● **Your instructions**:
Count every line that includes the string "height" in the entries that follow. Nothing besides the number is needed.

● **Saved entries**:
§
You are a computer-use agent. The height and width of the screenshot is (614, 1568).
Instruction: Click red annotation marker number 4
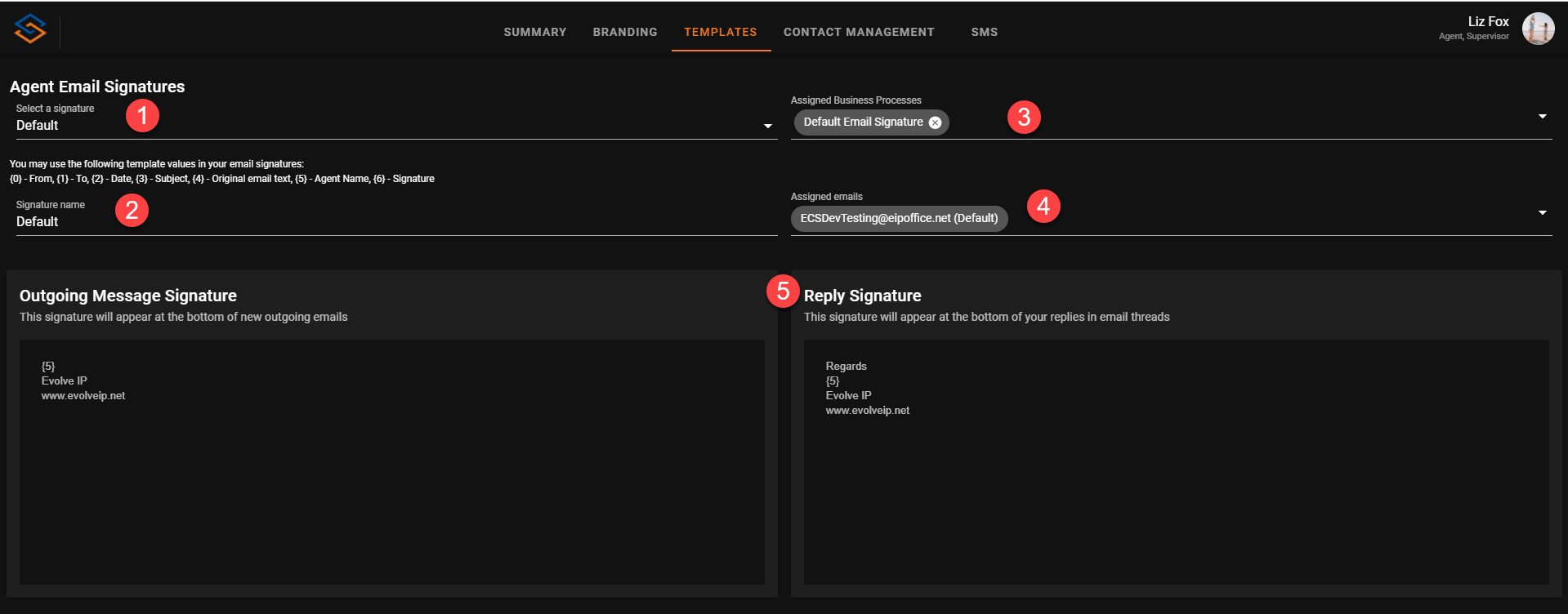[x=1043, y=207]
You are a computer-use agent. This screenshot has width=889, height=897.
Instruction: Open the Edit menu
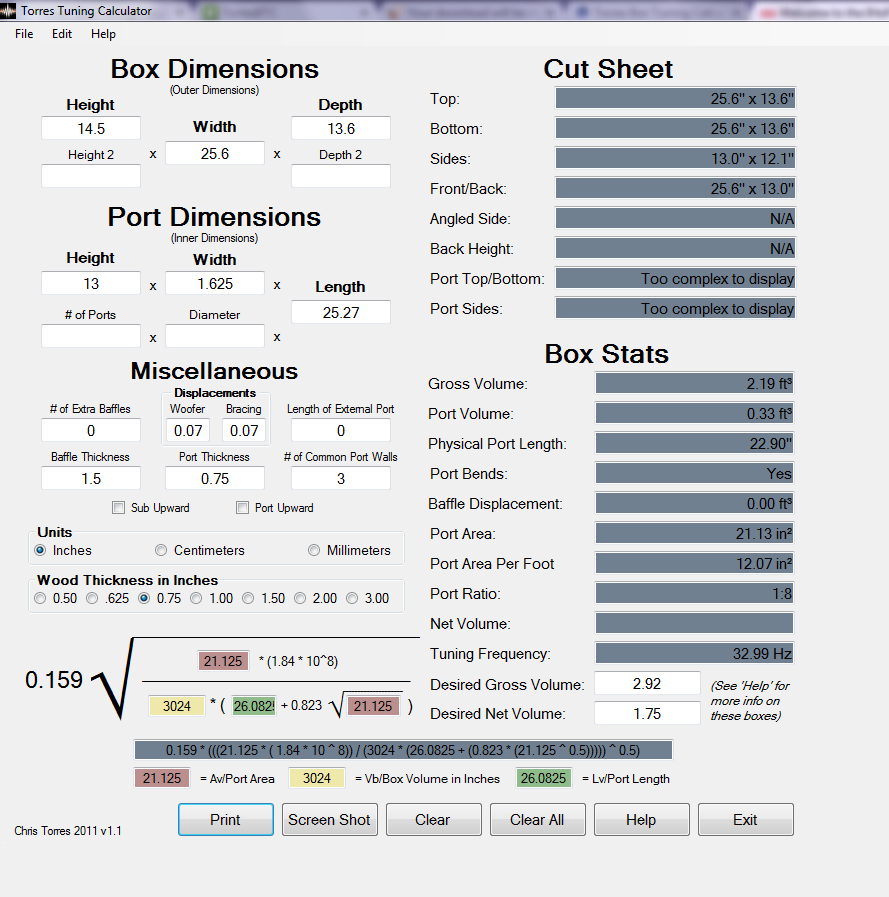click(62, 34)
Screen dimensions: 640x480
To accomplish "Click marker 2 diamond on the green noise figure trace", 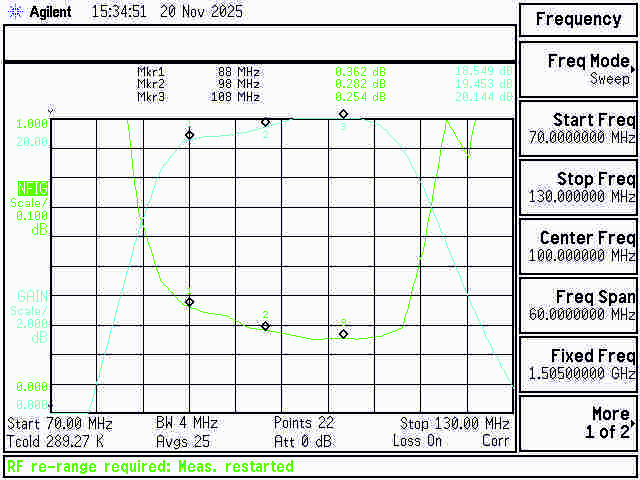I will pyautogui.click(x=265, y=325).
§
● **Result of the task**:
2